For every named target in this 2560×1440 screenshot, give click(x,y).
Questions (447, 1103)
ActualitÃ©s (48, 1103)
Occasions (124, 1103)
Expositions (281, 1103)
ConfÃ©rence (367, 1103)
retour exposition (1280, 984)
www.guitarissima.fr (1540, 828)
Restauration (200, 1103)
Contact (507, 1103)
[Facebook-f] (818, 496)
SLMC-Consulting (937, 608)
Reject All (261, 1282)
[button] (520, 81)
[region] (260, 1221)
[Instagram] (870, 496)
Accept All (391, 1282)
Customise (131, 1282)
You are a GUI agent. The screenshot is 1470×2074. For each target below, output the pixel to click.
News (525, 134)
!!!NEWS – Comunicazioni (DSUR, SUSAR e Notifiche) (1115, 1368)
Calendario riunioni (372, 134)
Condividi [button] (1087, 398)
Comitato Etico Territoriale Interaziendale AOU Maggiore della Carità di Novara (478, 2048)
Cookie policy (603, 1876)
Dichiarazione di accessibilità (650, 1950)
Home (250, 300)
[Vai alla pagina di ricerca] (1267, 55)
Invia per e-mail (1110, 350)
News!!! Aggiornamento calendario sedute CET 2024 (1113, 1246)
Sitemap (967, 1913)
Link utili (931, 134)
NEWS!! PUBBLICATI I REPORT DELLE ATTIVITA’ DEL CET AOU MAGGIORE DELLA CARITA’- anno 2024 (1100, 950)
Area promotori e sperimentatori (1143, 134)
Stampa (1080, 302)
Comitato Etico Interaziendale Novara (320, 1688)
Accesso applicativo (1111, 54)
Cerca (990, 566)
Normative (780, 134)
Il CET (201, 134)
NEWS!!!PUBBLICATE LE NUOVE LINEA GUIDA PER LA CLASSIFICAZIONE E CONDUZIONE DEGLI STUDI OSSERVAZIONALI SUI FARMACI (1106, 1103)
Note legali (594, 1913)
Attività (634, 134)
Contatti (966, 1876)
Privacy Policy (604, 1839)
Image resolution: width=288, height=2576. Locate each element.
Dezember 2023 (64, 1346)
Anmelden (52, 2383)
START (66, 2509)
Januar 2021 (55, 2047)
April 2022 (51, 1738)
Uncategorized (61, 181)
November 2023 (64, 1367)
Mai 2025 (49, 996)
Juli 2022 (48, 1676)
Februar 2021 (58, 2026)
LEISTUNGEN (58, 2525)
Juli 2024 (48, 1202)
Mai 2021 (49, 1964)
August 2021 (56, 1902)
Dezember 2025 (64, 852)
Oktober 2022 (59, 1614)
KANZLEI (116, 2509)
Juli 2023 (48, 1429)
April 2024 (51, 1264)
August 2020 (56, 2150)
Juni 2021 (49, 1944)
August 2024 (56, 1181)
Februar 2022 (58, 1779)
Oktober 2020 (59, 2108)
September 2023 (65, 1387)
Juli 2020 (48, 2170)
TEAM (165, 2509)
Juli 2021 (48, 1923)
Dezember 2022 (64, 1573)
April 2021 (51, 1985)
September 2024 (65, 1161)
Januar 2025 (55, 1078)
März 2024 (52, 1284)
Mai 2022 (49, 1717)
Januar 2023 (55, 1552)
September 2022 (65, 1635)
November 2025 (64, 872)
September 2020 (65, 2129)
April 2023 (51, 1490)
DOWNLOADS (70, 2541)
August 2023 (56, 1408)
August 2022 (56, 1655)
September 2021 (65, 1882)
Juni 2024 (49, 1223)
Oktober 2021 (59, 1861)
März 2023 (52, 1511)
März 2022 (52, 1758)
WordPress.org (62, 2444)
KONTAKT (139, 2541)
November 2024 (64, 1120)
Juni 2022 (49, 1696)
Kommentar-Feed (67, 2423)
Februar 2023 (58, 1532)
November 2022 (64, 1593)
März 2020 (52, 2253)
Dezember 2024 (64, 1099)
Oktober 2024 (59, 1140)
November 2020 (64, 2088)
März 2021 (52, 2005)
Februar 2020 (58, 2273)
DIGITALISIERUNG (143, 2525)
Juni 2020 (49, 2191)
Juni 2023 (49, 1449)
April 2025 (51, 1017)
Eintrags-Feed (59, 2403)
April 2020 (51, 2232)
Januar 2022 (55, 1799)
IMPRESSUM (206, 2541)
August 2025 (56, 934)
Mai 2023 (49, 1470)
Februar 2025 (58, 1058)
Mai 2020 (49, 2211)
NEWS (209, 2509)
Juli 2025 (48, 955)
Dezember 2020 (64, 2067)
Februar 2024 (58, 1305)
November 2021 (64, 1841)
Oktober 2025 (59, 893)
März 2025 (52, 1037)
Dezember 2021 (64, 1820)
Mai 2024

TASK PROMPT: Only the lines from the one with "DOWNLOADS (70, 2541)" through the end of the data should be printed, each exactly as it appears.

RESPONSE TO THIS EXERCISE:
DOWNLOADS (70, 2541)
August 2023 (56, 1408)
August 2022 (56, 1655)
September 2021 (65, 1882)
Juni 2024 (49, 1223)
Oktober 2021 (59, 1861)
März 2023 (52, 1511)
März 2022 (52, 1758)
WordPress.org (62, 2444)
KONTAKT (139, 2541)
November 2024 (64, 1120)
Juni 2022 (49, 1696)
Kommentar-Feed (67, 2423)
Februar 2023 (58, 1532)
November 2022 (64, 1593)
März 2020 (52, 2253)
Dezember 2024 (64, 1099)
Oktober 2024 (59, 1140)
November 2020 (64, 2088)
März 2021 (52, 2005)
Februar 2020 (58, 2273)
DIGITALISIERUNG (143, 2525)
Juni 2020 (49, 2191)
Juni 2023 (49, 1449)
April 2025 (51, 1017)
Eintrags-Feed (59, 2403)
April 2020 (51, 2232)
Januar 2022 (55, 1799)
IMPRESSUM (206, 2541)
August 2025 (56, 934)
Mai 2023 (49, 1470)
Februar 2025 (58, 1058)
Mai 2020 (49, 2211)
NEWS (209, 2509)
Juli 2025 (48, 955)
Dezember 2020 (64, 2067)
Februar 2024 (58, 1305)
November 2021 (64, 1841)
Oktober 2025 (59, 893)
März 2025 (52, 1037)
Dezember 2021 (64, 1820)
Mai 2024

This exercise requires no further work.